> _Description of the task_
Using the records below, find every line that includes "computer" and copy it.

> _Records for processing_

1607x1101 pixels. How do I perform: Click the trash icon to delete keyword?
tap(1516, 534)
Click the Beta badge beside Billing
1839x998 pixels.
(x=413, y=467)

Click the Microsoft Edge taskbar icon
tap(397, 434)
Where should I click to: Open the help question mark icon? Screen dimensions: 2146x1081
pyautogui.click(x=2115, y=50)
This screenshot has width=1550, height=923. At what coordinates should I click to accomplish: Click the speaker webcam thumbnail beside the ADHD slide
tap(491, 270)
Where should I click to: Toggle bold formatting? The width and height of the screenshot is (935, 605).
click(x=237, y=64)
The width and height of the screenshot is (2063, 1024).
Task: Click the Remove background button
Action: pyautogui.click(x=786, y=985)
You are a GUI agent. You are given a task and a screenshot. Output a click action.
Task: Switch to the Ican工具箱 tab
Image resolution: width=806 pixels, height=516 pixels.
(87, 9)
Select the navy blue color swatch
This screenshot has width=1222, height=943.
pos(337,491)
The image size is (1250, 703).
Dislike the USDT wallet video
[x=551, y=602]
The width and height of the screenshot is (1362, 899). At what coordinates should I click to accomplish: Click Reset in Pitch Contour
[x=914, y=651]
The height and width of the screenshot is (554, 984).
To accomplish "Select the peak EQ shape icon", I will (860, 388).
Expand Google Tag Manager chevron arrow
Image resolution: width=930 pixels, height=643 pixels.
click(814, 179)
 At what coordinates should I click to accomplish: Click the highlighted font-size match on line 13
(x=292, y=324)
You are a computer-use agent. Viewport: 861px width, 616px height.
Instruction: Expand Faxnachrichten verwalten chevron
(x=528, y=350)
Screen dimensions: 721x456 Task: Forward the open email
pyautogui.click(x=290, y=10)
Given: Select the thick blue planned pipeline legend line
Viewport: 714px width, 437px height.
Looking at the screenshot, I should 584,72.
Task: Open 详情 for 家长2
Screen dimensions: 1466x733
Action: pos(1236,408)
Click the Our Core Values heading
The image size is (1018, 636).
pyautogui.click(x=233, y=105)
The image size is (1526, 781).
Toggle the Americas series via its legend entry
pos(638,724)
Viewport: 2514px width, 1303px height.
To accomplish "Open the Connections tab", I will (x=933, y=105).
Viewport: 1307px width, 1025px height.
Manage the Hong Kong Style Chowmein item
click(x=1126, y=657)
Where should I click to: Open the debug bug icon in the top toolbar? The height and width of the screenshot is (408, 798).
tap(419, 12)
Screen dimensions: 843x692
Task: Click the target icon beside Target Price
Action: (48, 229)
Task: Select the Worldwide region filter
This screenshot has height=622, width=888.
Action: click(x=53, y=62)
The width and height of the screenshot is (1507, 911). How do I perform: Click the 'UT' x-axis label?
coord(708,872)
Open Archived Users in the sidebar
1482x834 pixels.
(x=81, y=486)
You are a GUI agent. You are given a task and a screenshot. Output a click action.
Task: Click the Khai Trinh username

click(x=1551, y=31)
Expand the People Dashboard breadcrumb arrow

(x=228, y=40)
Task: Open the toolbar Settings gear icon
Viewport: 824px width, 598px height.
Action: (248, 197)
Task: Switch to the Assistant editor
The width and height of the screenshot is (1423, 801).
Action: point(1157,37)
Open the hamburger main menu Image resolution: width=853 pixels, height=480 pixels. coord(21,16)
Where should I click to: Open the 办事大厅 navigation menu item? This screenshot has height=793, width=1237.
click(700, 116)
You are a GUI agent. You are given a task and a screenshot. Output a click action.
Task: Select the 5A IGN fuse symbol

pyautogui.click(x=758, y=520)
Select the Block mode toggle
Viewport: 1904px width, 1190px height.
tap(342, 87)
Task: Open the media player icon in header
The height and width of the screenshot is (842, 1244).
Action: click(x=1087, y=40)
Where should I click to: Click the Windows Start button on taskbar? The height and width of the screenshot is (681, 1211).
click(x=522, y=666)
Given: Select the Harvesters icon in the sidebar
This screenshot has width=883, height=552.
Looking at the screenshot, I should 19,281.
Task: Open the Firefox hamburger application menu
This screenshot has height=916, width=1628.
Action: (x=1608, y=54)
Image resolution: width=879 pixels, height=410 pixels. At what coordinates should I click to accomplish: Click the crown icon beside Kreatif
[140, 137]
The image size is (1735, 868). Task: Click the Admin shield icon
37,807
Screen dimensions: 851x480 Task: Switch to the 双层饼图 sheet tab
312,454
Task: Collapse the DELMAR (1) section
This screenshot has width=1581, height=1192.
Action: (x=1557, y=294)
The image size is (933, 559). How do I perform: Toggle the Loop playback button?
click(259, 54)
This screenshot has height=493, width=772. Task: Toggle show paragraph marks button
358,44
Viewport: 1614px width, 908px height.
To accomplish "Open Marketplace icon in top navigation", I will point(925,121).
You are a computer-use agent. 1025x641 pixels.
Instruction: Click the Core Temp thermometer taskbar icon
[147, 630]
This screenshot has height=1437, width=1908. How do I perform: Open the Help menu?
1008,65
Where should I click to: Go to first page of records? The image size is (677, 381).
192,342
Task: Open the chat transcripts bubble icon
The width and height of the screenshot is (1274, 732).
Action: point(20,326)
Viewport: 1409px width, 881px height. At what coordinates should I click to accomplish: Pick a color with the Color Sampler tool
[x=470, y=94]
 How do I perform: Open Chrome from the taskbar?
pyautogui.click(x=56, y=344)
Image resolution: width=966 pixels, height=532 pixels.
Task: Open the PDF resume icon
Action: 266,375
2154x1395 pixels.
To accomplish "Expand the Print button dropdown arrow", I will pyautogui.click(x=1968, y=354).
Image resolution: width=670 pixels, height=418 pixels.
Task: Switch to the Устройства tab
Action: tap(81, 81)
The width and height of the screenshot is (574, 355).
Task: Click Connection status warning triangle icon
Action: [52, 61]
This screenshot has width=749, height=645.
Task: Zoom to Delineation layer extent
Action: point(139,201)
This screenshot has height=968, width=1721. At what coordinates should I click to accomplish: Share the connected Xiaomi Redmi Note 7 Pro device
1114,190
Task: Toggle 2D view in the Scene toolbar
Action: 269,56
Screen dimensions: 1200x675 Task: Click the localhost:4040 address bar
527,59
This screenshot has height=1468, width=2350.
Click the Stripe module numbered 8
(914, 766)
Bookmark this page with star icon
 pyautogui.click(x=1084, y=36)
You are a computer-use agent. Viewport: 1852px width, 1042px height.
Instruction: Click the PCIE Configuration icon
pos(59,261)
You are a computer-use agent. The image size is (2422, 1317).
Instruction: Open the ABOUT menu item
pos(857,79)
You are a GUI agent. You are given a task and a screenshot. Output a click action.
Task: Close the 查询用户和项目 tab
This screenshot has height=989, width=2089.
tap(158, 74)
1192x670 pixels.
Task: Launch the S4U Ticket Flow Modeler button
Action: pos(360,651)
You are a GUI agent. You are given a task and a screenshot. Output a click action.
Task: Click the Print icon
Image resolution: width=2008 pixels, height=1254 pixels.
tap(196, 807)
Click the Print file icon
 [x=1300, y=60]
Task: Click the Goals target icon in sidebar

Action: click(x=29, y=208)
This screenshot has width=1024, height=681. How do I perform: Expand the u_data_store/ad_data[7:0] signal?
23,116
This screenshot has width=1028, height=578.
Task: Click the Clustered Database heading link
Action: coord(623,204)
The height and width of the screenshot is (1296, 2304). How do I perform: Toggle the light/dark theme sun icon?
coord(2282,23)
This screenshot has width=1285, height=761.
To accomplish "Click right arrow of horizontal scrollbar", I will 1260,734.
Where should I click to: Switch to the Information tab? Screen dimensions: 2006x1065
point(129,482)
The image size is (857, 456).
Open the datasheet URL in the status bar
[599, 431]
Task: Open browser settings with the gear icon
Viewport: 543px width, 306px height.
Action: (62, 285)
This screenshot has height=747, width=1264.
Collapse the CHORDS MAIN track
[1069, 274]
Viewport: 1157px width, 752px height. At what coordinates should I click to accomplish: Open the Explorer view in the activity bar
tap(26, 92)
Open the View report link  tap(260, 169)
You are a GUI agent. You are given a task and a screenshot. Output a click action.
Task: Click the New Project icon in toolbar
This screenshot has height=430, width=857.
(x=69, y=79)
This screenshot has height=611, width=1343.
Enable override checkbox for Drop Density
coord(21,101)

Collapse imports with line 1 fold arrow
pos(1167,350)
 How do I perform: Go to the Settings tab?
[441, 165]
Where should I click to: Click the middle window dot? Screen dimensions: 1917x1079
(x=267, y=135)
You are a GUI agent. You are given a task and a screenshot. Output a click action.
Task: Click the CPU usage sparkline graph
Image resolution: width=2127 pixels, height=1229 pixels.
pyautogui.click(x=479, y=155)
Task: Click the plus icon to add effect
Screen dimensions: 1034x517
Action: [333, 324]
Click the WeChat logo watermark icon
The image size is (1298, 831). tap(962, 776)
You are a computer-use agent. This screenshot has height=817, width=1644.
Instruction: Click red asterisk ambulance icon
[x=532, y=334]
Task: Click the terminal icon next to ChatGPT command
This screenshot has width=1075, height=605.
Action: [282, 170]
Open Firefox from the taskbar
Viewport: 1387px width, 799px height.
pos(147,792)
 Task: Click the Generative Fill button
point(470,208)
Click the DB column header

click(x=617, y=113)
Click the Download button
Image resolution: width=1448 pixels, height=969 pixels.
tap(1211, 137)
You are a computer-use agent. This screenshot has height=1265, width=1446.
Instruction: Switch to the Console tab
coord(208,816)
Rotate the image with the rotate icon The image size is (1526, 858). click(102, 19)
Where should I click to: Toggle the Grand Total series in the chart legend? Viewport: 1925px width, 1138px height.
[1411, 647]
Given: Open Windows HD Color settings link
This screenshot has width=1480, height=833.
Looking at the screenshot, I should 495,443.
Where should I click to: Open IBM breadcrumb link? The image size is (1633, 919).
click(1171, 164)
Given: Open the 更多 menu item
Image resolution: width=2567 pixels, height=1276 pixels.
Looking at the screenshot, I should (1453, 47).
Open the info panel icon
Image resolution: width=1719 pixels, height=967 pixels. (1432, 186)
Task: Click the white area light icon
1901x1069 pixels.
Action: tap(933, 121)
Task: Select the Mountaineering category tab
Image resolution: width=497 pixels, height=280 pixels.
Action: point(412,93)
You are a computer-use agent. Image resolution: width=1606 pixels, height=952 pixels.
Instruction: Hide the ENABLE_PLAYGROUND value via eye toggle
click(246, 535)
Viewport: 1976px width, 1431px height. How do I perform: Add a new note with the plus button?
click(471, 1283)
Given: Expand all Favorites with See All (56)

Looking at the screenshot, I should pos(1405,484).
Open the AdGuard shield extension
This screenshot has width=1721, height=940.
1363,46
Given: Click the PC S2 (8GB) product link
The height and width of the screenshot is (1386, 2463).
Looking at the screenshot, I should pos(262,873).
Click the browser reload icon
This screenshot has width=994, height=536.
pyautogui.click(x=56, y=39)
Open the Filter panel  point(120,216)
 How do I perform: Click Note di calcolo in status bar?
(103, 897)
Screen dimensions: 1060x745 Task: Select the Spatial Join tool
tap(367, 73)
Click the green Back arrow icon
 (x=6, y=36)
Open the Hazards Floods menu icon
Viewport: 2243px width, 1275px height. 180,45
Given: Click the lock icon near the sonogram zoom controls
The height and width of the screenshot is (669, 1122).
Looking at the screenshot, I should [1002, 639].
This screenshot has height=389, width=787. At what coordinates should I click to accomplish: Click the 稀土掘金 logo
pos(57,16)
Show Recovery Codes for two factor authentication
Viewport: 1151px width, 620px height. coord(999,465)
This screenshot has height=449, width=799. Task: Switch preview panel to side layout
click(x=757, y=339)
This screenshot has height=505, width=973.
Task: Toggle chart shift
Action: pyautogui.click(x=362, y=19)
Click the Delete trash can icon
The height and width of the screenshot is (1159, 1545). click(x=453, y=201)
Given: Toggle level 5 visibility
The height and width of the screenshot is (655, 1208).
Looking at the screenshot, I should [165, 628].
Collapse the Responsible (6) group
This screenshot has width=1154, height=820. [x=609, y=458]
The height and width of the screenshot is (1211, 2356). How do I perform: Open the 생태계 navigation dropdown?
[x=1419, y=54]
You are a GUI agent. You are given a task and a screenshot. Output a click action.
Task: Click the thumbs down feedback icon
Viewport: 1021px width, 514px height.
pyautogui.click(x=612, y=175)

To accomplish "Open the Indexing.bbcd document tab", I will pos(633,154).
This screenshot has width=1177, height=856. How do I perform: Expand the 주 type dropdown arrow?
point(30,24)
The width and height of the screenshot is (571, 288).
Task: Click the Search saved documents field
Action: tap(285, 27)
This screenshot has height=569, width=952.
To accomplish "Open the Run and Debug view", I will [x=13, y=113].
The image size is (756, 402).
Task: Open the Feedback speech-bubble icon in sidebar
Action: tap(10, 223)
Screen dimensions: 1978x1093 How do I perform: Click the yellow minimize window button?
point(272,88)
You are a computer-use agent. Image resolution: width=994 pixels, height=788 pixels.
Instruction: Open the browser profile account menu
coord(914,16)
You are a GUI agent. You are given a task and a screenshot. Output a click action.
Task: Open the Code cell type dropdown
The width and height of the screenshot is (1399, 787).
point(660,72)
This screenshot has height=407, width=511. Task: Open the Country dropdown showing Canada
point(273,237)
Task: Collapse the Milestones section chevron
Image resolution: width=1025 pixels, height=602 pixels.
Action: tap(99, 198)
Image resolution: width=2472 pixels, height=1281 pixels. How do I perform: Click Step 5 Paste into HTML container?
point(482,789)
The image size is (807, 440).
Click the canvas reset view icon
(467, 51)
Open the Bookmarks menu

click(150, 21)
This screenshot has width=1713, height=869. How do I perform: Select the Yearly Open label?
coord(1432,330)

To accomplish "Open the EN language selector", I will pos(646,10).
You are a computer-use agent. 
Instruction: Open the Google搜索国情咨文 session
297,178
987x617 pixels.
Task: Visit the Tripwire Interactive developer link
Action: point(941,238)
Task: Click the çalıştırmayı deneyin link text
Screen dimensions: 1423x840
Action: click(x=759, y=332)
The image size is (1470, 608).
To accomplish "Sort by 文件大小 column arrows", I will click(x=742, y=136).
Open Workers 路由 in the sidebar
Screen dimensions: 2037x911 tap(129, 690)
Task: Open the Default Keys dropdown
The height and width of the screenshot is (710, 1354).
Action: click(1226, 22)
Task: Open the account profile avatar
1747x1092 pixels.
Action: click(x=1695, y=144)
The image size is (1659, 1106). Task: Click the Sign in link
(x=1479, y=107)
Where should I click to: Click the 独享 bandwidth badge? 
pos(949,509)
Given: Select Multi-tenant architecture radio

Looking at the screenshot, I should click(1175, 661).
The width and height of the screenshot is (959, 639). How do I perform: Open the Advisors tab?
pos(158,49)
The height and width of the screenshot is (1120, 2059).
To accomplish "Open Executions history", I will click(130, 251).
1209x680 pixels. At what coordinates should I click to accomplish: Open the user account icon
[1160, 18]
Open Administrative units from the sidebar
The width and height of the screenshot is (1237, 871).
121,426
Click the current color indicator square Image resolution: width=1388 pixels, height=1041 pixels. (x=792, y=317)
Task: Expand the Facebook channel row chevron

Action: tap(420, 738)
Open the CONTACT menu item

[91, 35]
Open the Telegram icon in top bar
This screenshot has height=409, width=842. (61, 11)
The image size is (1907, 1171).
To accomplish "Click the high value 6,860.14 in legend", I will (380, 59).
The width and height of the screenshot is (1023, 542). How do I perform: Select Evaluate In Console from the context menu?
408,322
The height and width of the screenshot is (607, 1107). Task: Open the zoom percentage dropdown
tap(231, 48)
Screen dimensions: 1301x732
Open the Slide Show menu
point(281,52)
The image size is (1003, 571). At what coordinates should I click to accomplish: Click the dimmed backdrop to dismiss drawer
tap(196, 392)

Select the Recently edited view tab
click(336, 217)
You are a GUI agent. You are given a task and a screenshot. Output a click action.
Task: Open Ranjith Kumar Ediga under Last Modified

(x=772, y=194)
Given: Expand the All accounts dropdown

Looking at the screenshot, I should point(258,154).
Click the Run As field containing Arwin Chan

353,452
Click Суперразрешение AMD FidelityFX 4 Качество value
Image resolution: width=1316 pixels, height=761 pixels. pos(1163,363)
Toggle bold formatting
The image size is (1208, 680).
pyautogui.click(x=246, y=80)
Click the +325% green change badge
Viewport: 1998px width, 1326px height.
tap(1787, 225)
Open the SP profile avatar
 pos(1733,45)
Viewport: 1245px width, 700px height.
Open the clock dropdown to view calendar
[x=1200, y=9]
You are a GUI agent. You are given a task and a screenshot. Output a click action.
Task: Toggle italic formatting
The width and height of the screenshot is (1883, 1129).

> _Task solution_
You are a computer-use agent. Viewport: 861px width, 616px height.
You are a computer-use agent. 1025x641 pixels.
You are a computer-use agent. Viewport: 1852px width, 1042px height.
You are a computer-use agent. The image size is (2422, 1317).
You are a computer-use agent. This screenshot has height=817, width=1644.
You are a computer-use agent. This screenshot has height=1265, width=1446.
You are a computer-use agent. Image resolution: width=1606 pixels, height=952 pixels.
You are a computer-use agent. Image resolution: width=994 pixels, height=788 pixels.
You are a computer-use agent. 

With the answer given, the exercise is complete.